AB 245261
Merlini Giovanni · Nationalrat · Tessin · FDP-Liberale Fraktion · 2019-06-03
Wortprotokoll
La discussione verte attorno all'articolo 19, che secondo la legge nella sua versione attuale definisce gli elementi dell'indennità espropriativa e prescrive che nel fissarla devono essere tenuti in conto tutti i pregiudizi subiti dall'espropriato per effetto dell'estinzione o della limitazione dei suoi diritti.
L'indennità comprende sostanzialmente tre fattori: primo, l'intero valore venale del diritto espropriato secondo la lettera[NB]a; inoltre, secondo, nel caso di espropriazione parziale di un fondo o più fondi economicamente connessi, anche l'importo di cui il valore venale della parte residua viene ad essere diminuito, è la lettera b; terzo, l'ammontare di tutti gli altri pregiudizi subiti dall'espropriato in quanto essi possono essere previsti nel corso ordinario delle cose come una conseguenza delle espropriazioni, è la lettera c.
Ora, con 13 voti contro 9 e 1 astensione, la commissione ha ritenuto di aggiungere una nuova lettera abis allo stesso articolo 19, precisando che per i terreni coltivi che rientrano nel campo di applicazione della legge federale sul diritto fondiario rurale l'indennità è pari al sestuplo del prezzo massimo stabilito conformemente all'articolo 66 capoverso 1 della stessa legge federale. La maggioranza ritiene con ciò di recepire le esigenze e le preoccupazioni che stanno alla base della mozione Ritter, che mira ad una determinazione secondo i criteri dell'economia di mercato dei valori fondiari al di fuori delle zone edificabili, affinché i proprietari di terreni coltivi possano ottenere indennità che siano conformi al mercato.
Secondo la maggioranza, l'articolo 26 capoverso 2 della Costituzione federale - che stabilisce il principio della piena indennità in caso di espropriazione di diritti di proprietà o di diritti simili - non impedirebbe all'autorità espropriante di offrire e versare importi che vadano oltre la piena indennità, soprattutto se ciò avviene in un'ottica di salvaguardia e di uso parsimonioso di fondi coltivi ai fini della realizzazione di opere infrastrutturali e di pubblica utilità. Pertanto non dovrebbero più rientrare in considerazione indennità che si situano tra gli 8 e 12 franchi al metro, stabiliti in molti casi secondo la prassi attuale.

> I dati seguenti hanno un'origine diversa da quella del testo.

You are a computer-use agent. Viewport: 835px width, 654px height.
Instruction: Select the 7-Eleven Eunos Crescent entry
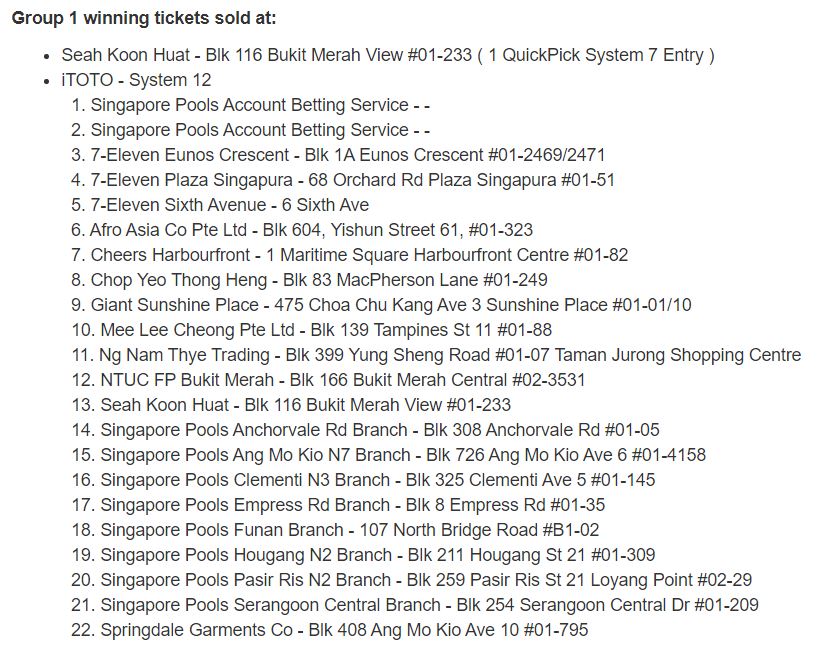(x=348, y=155)
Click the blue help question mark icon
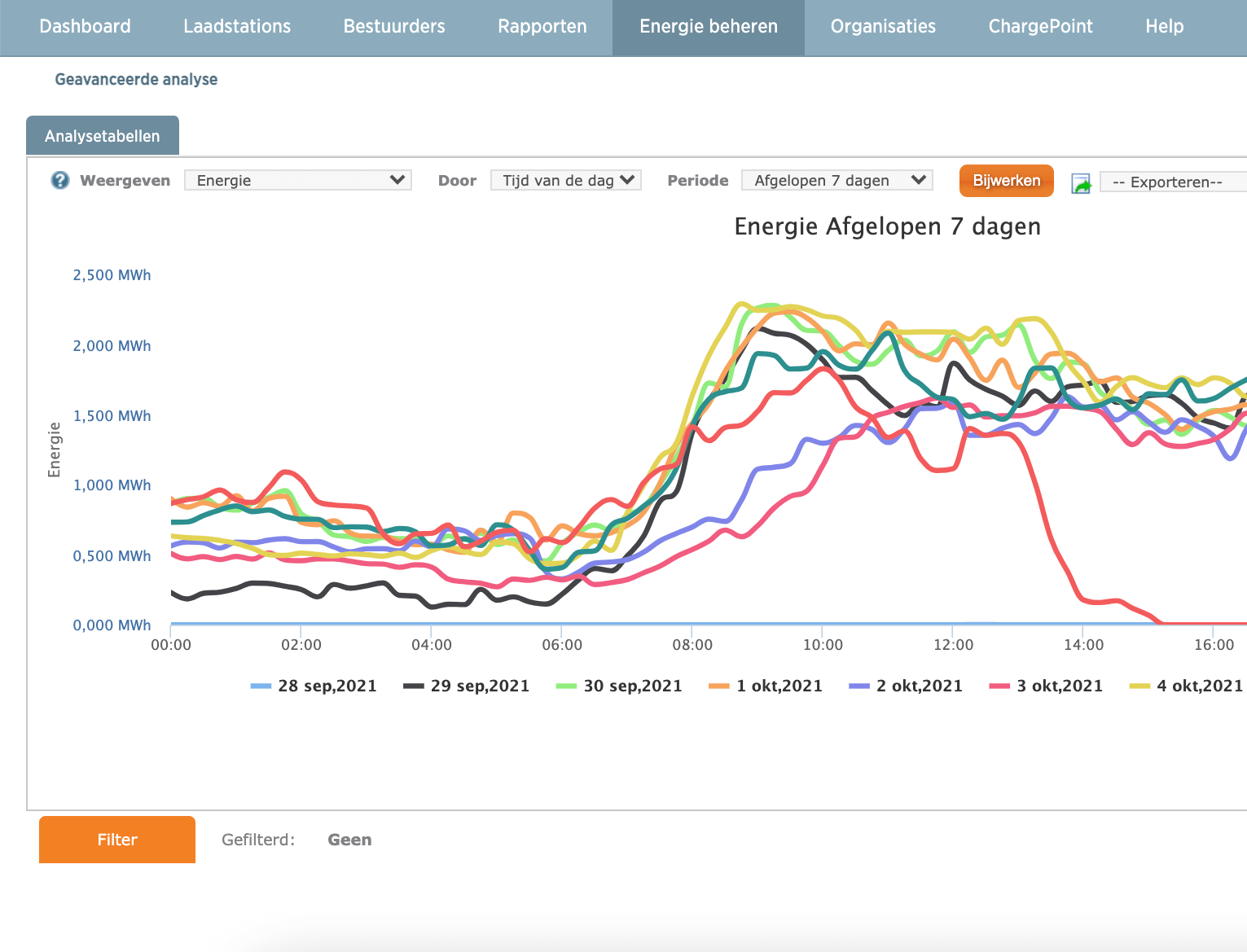The height and width of the screenshot is (952, 1247). (60, 180)
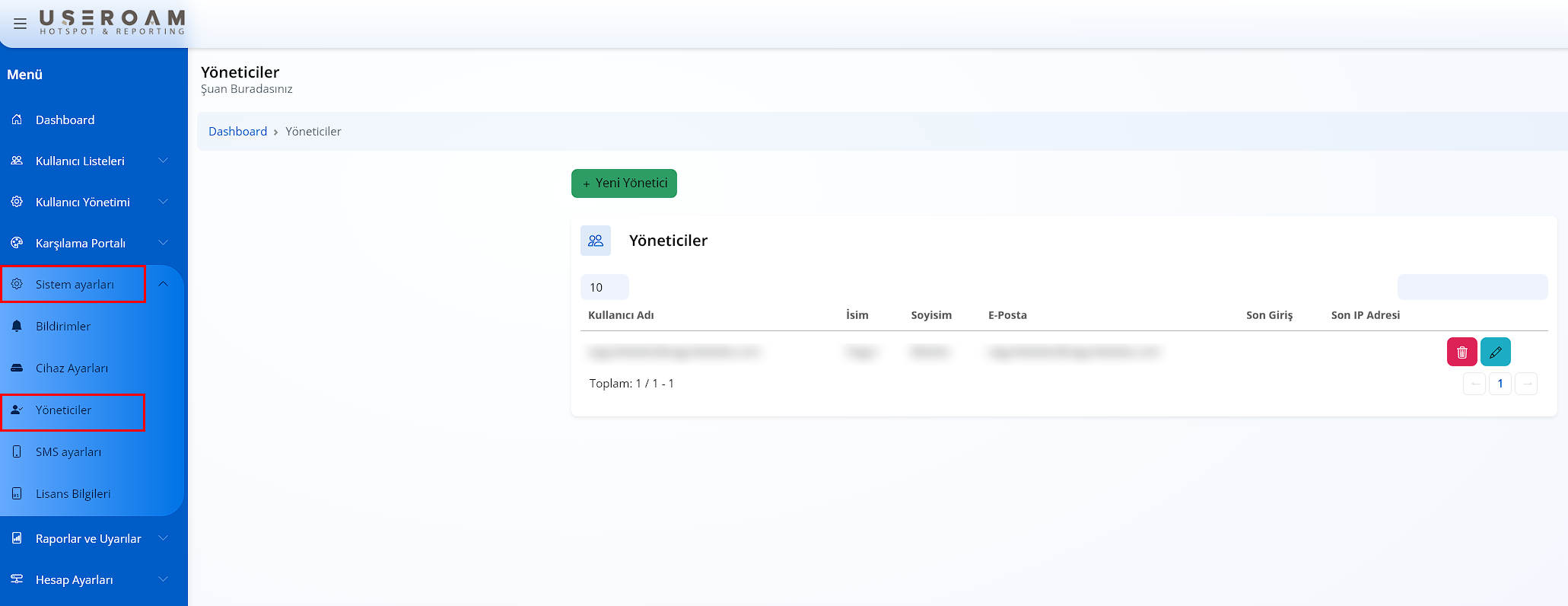Edit administrator using pencil icon
The width and height of the screenshot is (1568, 606).
(1495, 352)
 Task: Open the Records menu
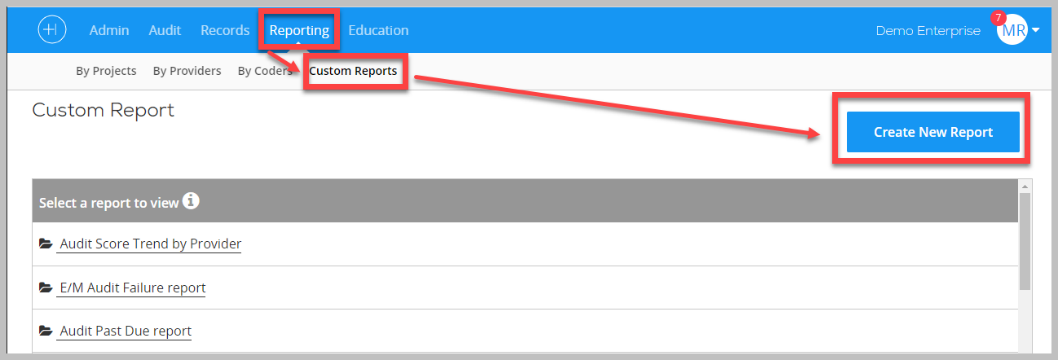pos(225,30)
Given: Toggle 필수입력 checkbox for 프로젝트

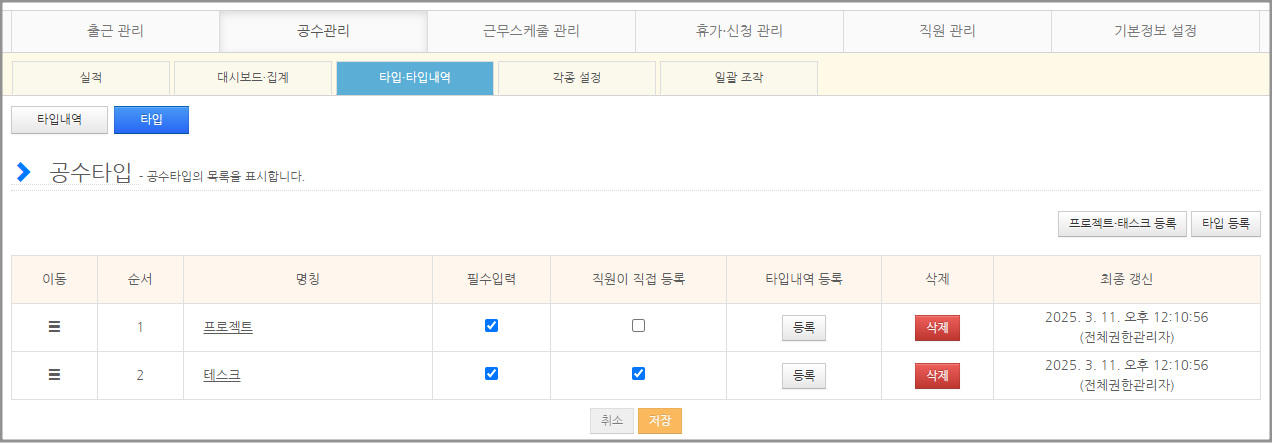Looking at the screenshot, I should tap(491, 326).
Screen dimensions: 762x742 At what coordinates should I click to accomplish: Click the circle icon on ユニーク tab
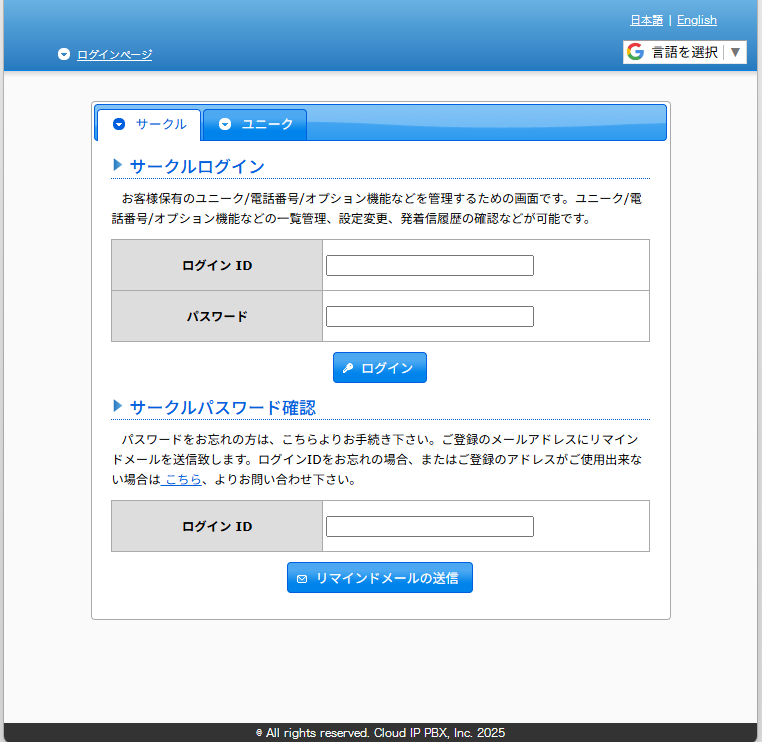point(225,125)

Come avete sentito da chi rappresenta la minoranza, in particolare dalla collega Flavia Wasserfallen, la minoranza commissionale ritiene invece che una simile proposta sia incompatibile con il dettato costituzionale e con la portata della garanzia della proprietà, che esclude peraltro la possibilità di considerare nel calcolo della piena indennità anche l'utilizzazione futura del fondo di profitti in caso di alienazione futura. Ragioni di equità e di parità di trattamento nonché il divieto dell'arbitrio imporrebbero di attenersi al consolidato principio, secondo il quale solo il valore venale effettivo al momento dell'esecutività del titolo espropriativo deve essere oggetto della piena indennità e non altri fattori legati a contingenze future che potrebbero eventualmente incrementarlo.

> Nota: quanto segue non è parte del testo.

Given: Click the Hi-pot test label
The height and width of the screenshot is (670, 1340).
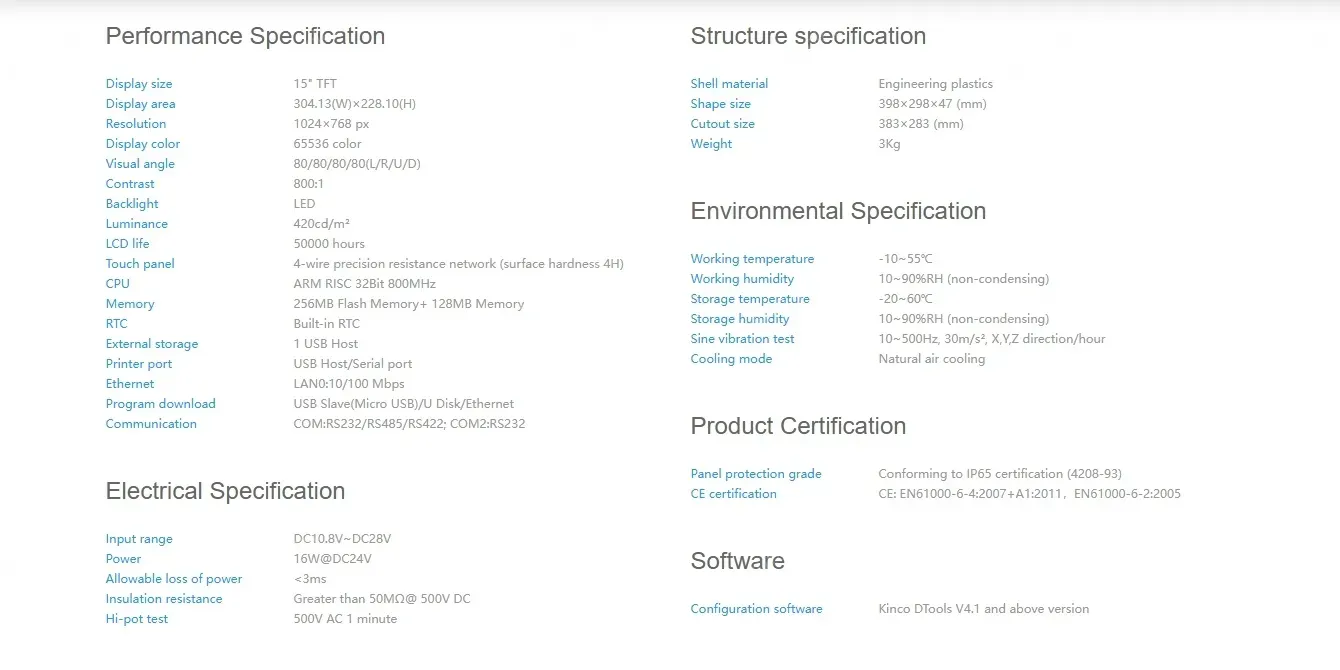Looking at the screenshot, I should (137, 619).

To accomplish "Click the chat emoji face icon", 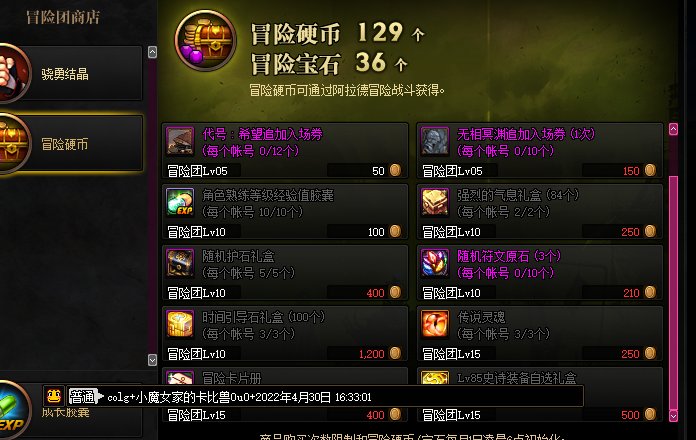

Non va poi dimenticato che, secondo i dati statistici, la Confederazione si riserva per opere legate ai trasporti solo il 20 per cento di tutte le superfici coltive necessarie per opere pubbliche. Circa il 90 per cento di queste aree viene acquisito attraverso accordi bonali con i proprietari interessati e solo per il 10 per cento si rende necessaria una procedura di [PAGE 793] espropriazione. Si tratta oltretutto di pochissime superficie coltive che vengono sacrificate a tale scopo e quindi non sussisterebbe una vera necessità di rafforzarne la protezione.

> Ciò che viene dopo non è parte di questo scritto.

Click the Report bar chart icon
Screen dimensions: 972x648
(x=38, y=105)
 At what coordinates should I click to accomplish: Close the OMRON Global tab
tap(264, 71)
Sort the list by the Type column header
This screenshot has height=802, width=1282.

Le autorità propongono regolarmente, in ogni caso, delle varianti quando si tratta di dover espropriare superfici, per esempio nell'ambito di grossi progetti, e nel loro esame il valore venale dei terreni coltivi toccati non è mai il criterio principale. Introdurre una normativa speciale per l'agricoltura in relazione alle indennità di espropriazione non solo, secondo la minoranza, colliderebbe con la consolidata giurisprudenza del Tribunale federale e con il chiaro disposto dell'articolo 26 della Costituzione ma comporterebbe anche una differenza di trattamento dei proprietari immobiliari: quelli espropriati dalla Confederazione si ritroverebbero notevolmente avvantaggiati rispetto a quelli espropriati dai cantoni.
Nella mia veste di relatore vi invito comunque a sostenere la maggioranza.